Wednesday, July 15, 2009

300th post: revisitng intuitiveness and sports science


Talk about counter-intuative:



When I was a young'un playing baseball, on the on-deck circle I would practice swinging a bat with a weight on the tip. When I was up to bat, the weight-less bat felt incredibly light and I felt like I could swing much harder.



Well, someone went ahead and actually tested whether practicing with a weighted bat actually made a difference to your swing in the batter's box. It turns out that it actually slows you down rather than speeds you up. If you want to swing faster, you actually have to practice with a lighter bat, not a heavier one.

Now, swinging faster doesn't necessarily mean you'll hit better. It may, for example, be detrimental to your accuracy. But, what I find fascinating is that, from personal experience, it certainly feels like you're swinging a normally weighted bat twice as fast if you've just practiced with a weighted bat. And this is likely why baseball players have practiced on the on-deck circle with weighted bats since... well who knows since when, but they do it all the time (see photo above).
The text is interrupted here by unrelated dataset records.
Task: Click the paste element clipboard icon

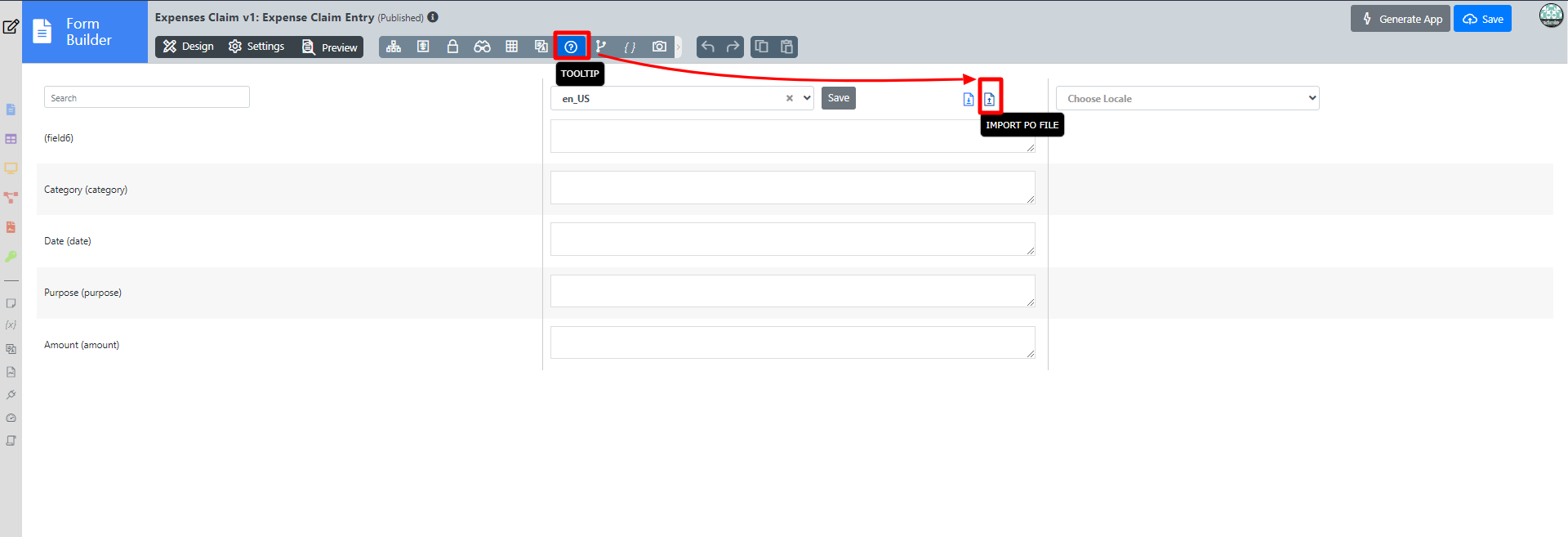Action: click(x=786, y=47)

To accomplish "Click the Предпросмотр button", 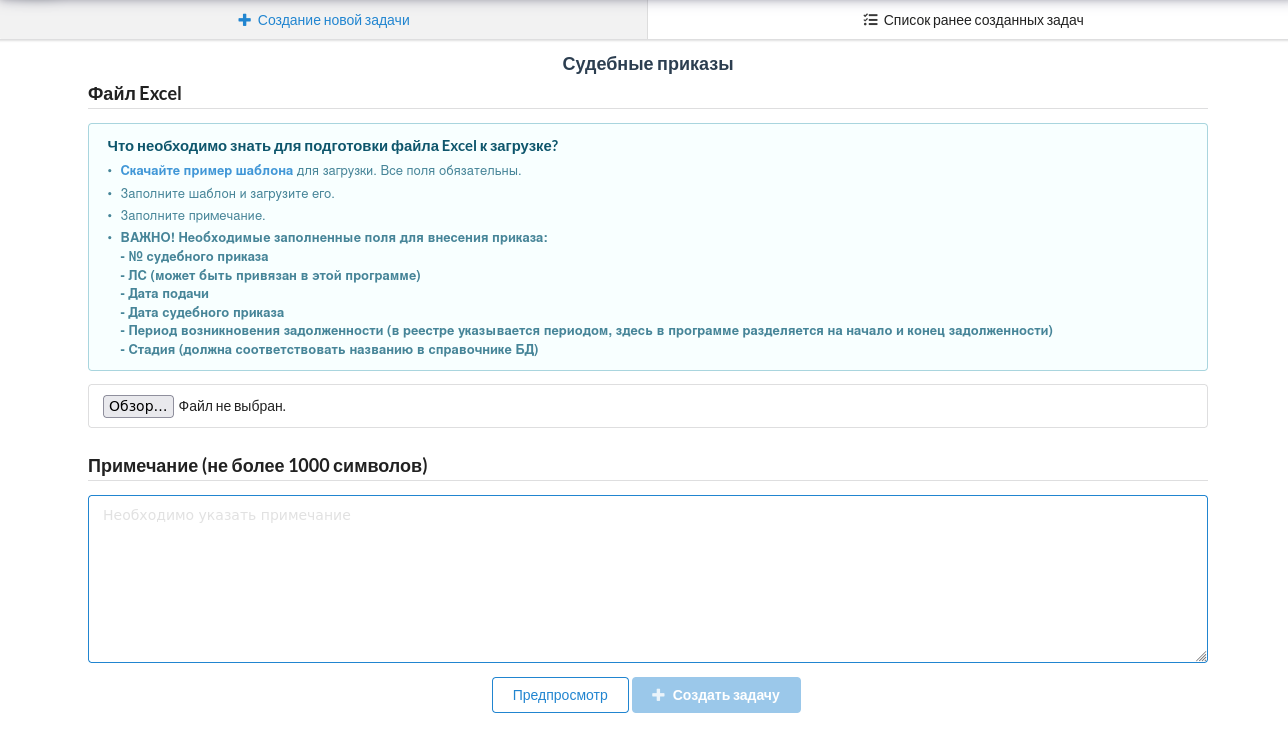I will (x=560, y=695).
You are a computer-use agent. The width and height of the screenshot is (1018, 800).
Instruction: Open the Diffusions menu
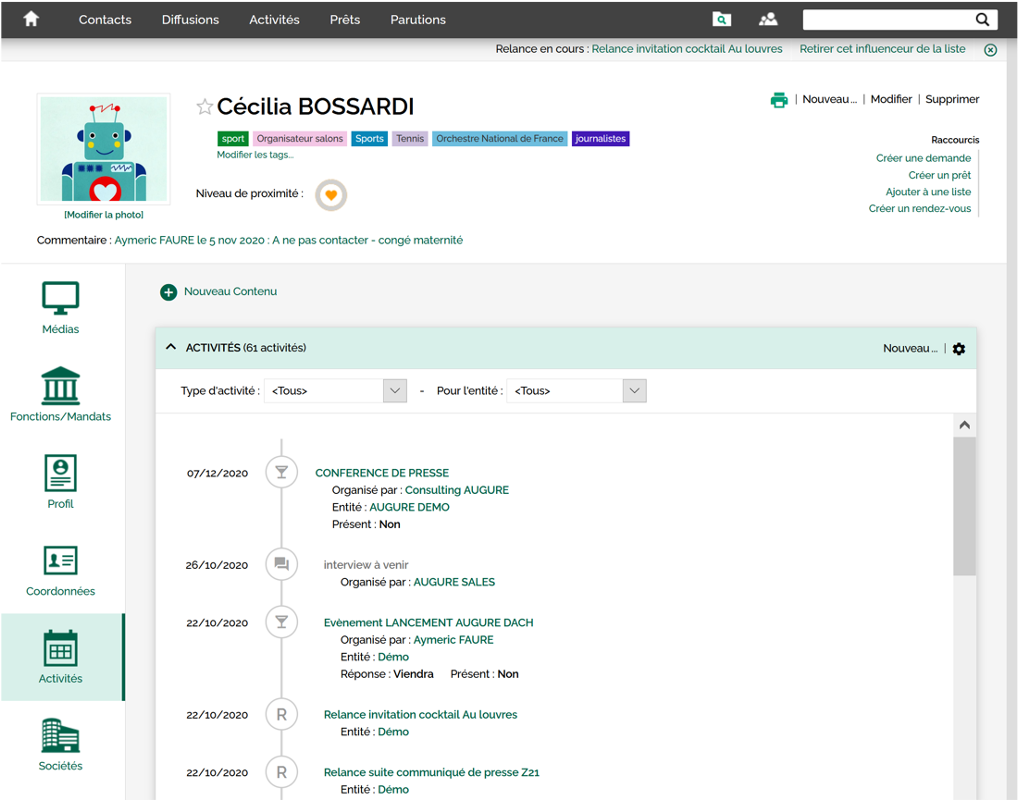tap(190, 20)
I fucking love science, and I'm especially becoming enamored with Sports Science. I heard on the BBC radio station earlier this week an obituary for one of the first Sports scientists in the UK. A fellow, whose name I forget, who did his PhD in the sixties on how football (soccer) players injure themselves. He was also an expert on altitude effects on athletes, which is on a lot of Europeans' minds these days as the world cup next year will be held in South Africa, where many of the stadiums are significantly above sea level.

Sports science doesn't even have to be psycho-physical or biomedical in nature. It can be about counter-intuitive statistics as the 60 minutes video below will explain:



I suspect there's a general intuition that academics who excel in the science fields are likely to be nerds who care little for sports. Maybe that intuition is accurate of the mean, we'd need more data to find out if that's true, but some of the most interesting things happen when science moves into new territories which are typically not noted for drawing scientists.